The malvertising campaign is serving CryptoWall 2.0, researchers at Proofpoint revealed.
The malvertising campaign is serving CryptoWall 2.0, researchers at Proofpoint revealed.

Web pages managed by Yahoo, AOL, The Atlantic, and Match.com have been detected as hosting malicious ads, which may have put site visitors at risk of downloading ransomware, researchers warned.

The segment of website visitors impacted by the malvertising campaign, would have been those running vulnerable versions of Adobe Flash Player. According to Proofpoint, the security firm that detected the campaign, “the malvertisements silently ‘pull in' malicious exploits from the FlashPack Exploit Kit,” a Wednesday blog post said.

Without so much as clicking the poisoned ads, Flash users visiting impacted sites may have installed CryptoWall 2.0.

“Similar to the behavior of other ‘ransomware,' CryptoWall then encrypts the end-users' hard drive and will not allow access until the victim pays a fee over the internet for the decryption key,” the blog post revealed.

Proofpoint determined that, over the month the campaign was active beginning in late September, attackers may have collected at least $750,000 in ransoms accepted as bitcoin. The firm named more than 20 popular websites in all that were affected by the malverstising campaign, including sites managed by The Sydney Morning Herald, Time Out magazine, and Weatherzone Australia. Up to 3 million visitors per day could have been exposed to the campaign, Proofpoint said.

The company notified affected parties of the threat, including ad networks OpenX, Rubicon Project and Yahoo Ad Exchange (formerly Right Media), which were unknowingly delivering the poisoned ads to popular sites. As of Saturday, the security issue was addressed by ad networks.

In a Thursday interview with SCMagazine.com, Wayne Huang, vice president of engineering at Proofpoint, who authored the blog post, spoke more to attackers' use of the FlashPack exploit kit to deliver ransomware.
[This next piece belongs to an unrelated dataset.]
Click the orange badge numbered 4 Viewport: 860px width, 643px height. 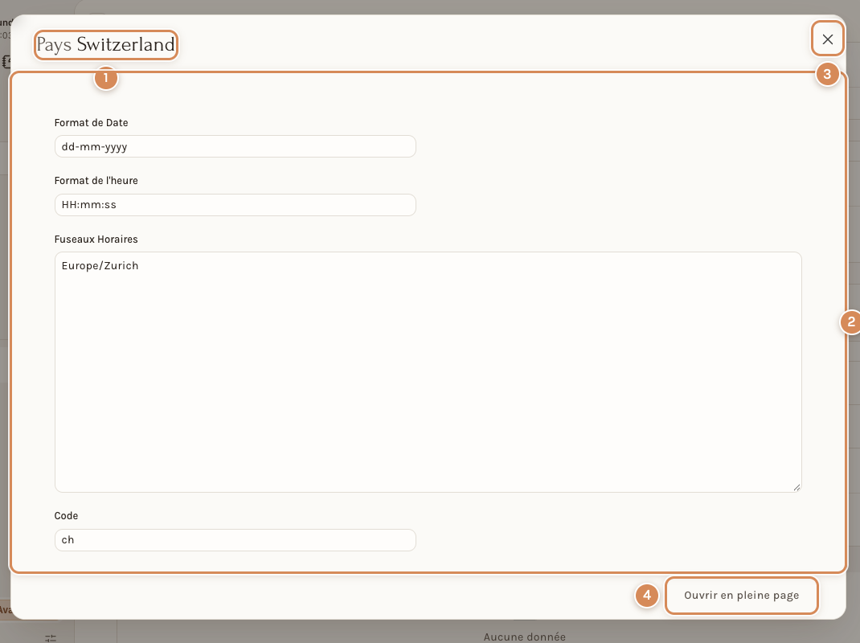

“This exploit kit is mostly used in malvertising which makes it special, in my opinion,” Huang said. “The whole design of this exploit kit is based on this [attack method]. It redirects traffic using Flash, which is not often seen in exploit kits, and the exploitation is also through Flash.”

Huang added that attackers may have opted to spread ransomware through malvertising because the ad-poisoning activity is well-suited for such scams.
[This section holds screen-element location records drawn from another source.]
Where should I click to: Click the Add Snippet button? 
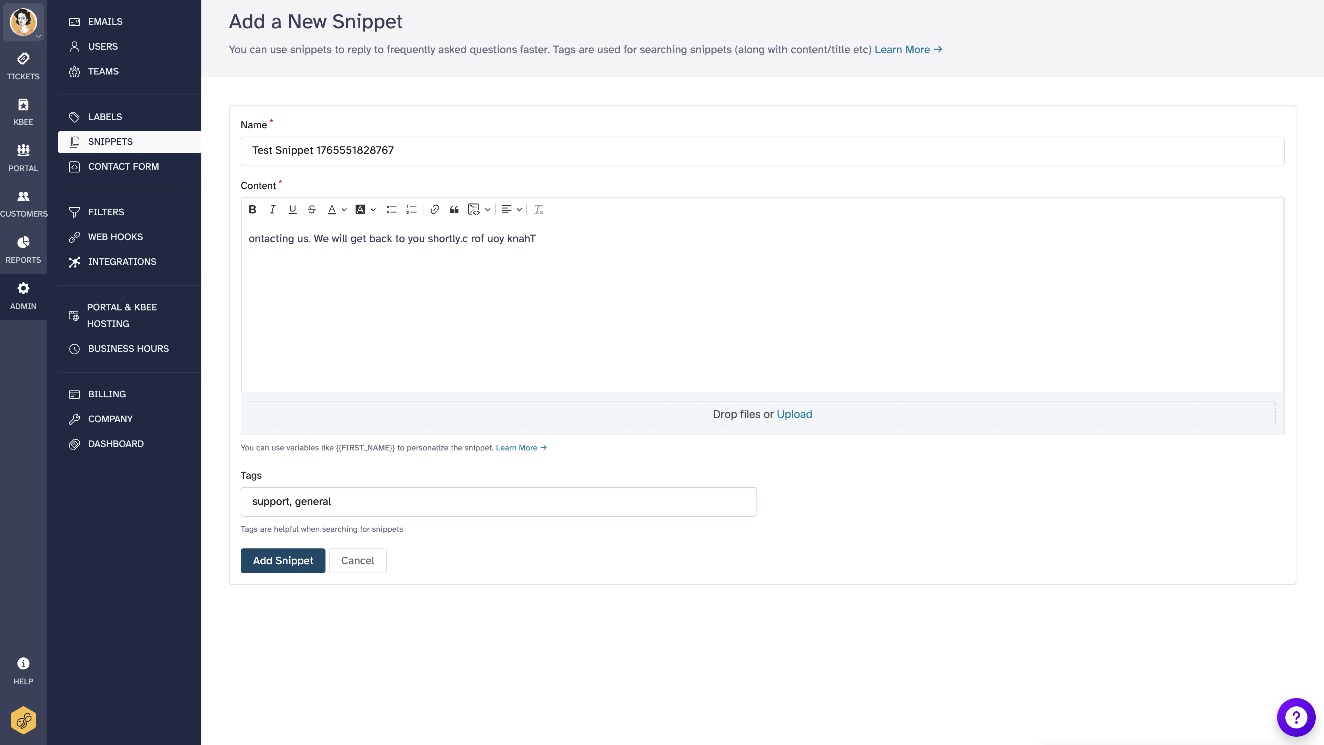pyautogui.click(x=283, y=560)
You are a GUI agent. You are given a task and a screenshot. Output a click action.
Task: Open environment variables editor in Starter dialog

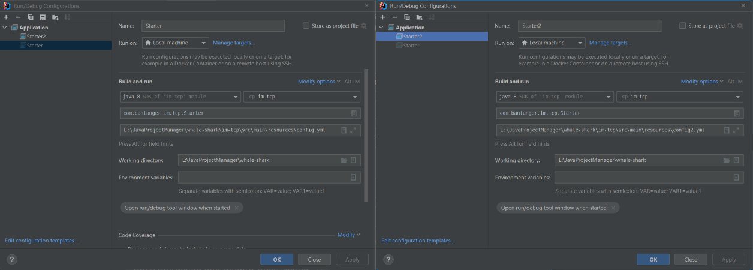353,178
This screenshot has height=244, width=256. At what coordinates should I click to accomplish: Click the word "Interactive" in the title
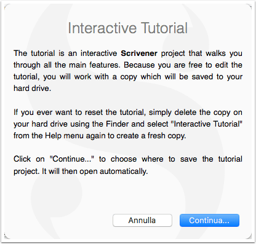pyautogui.click(x=102, y=28)
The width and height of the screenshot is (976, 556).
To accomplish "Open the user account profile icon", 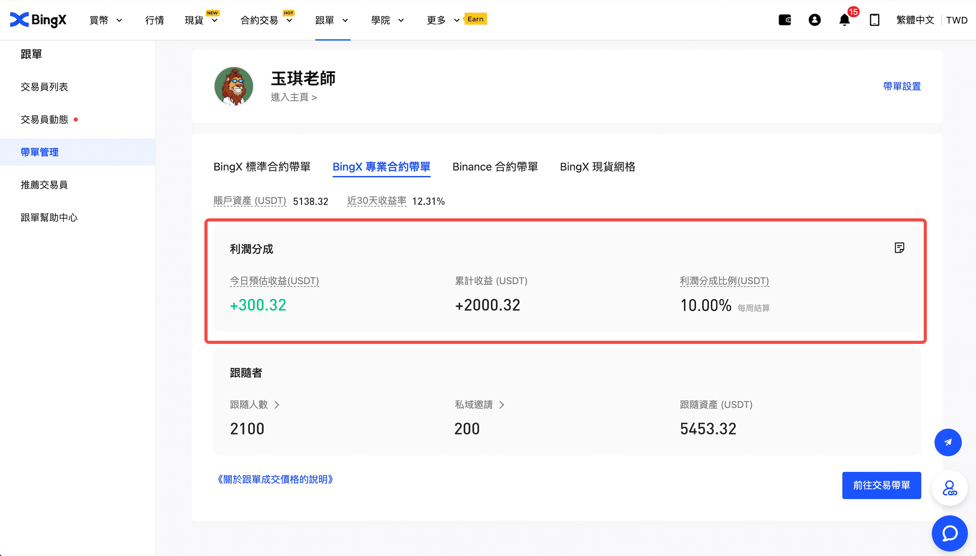I will 815,20.
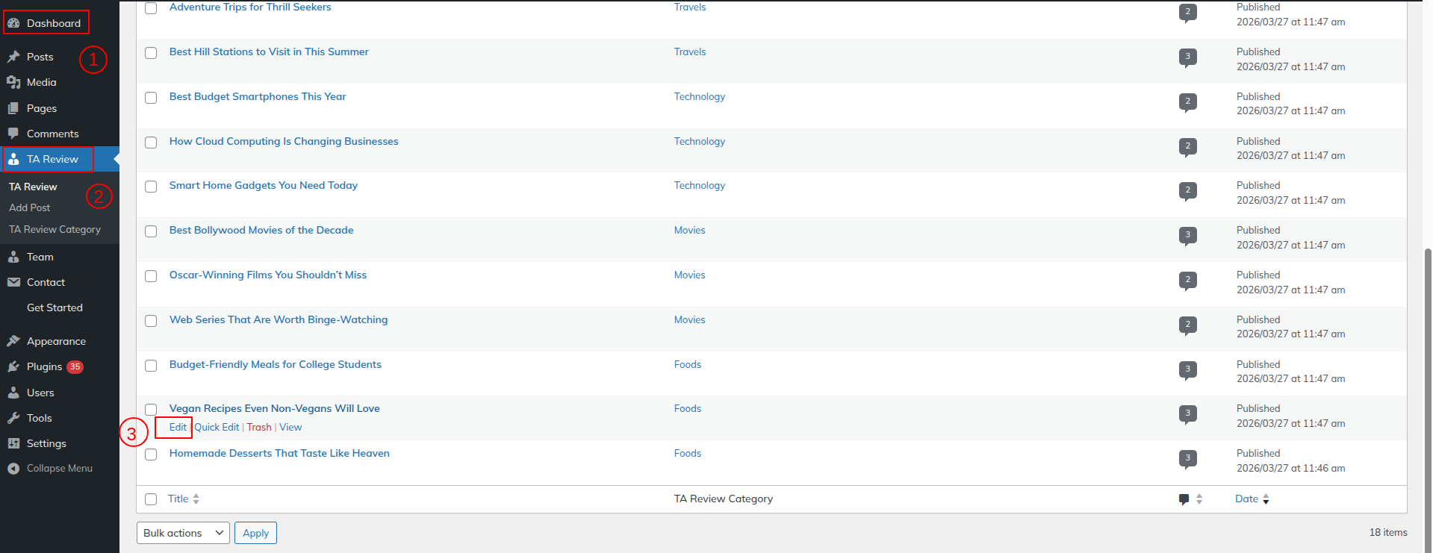The height and width of the screenshot is (553, 1433).
Task: Click the Appearance paintbrush icon
Action: [x=13, y=341]
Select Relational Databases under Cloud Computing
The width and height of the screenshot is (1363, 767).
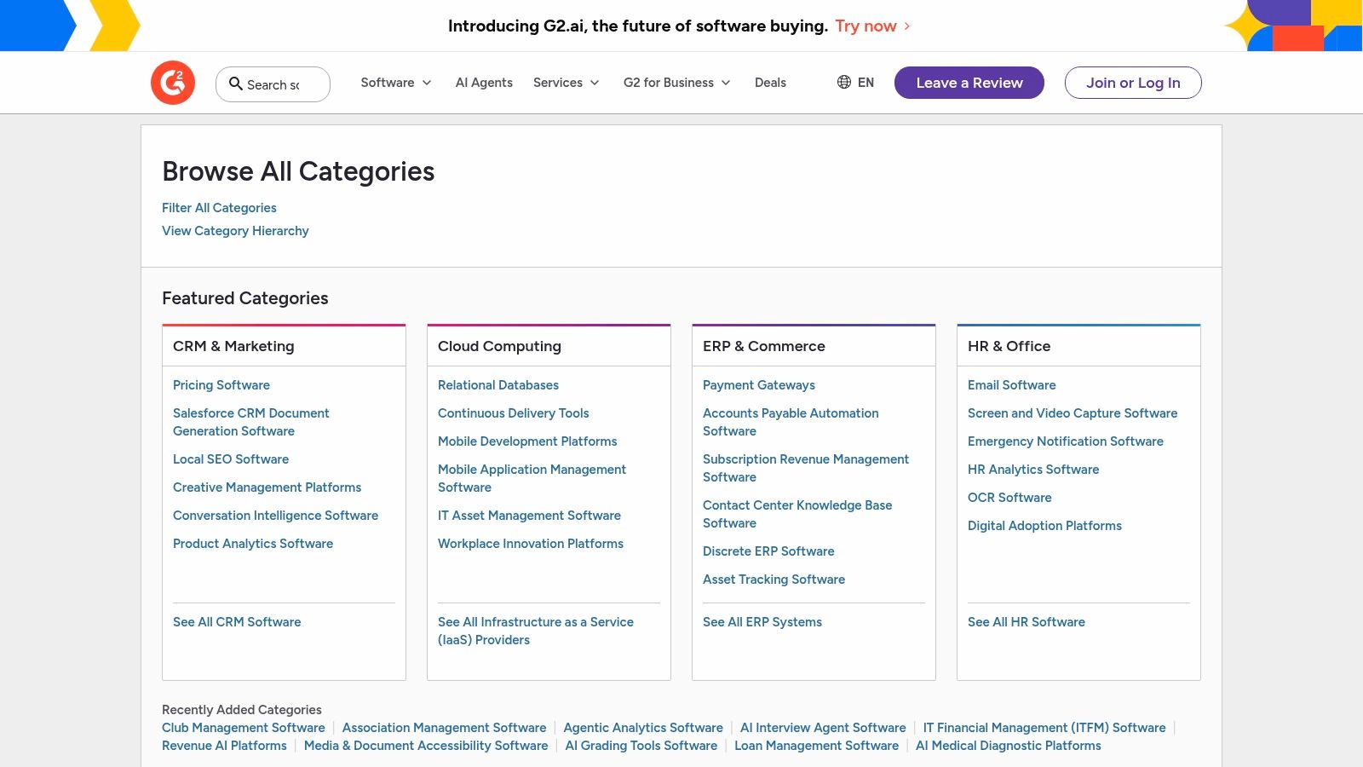[498, 384]
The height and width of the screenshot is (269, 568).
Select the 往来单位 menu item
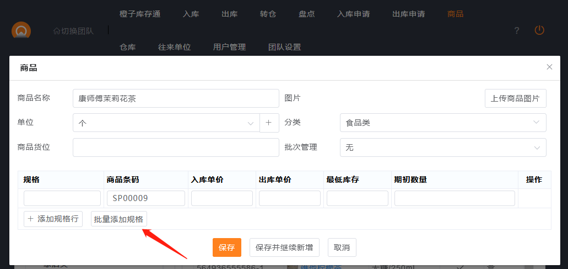click(174, 47)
“These attackers did not want to spread their ransomware outside of their [targeted] region in order to minimize their visibility – and the best way to do that was through malvertising,” he explained. “The ad networks always let you select the region that you want to serve your ad in. It's built in, and it just happens to be a feature that [attackers] really need.”

Last month, researchers at Barracuda Labs also detected that CryptoWall ransomware was being delivered as part a widespread malvertising campaign. Drive-by downloads were detected as coming from hindustantimes[.]com, bollywoodhungama[.]com, one[.]co[.],il, codingforums[.]com, and mawdoo[.]com, the firm said. The malware was delivered via the Zedo ad network.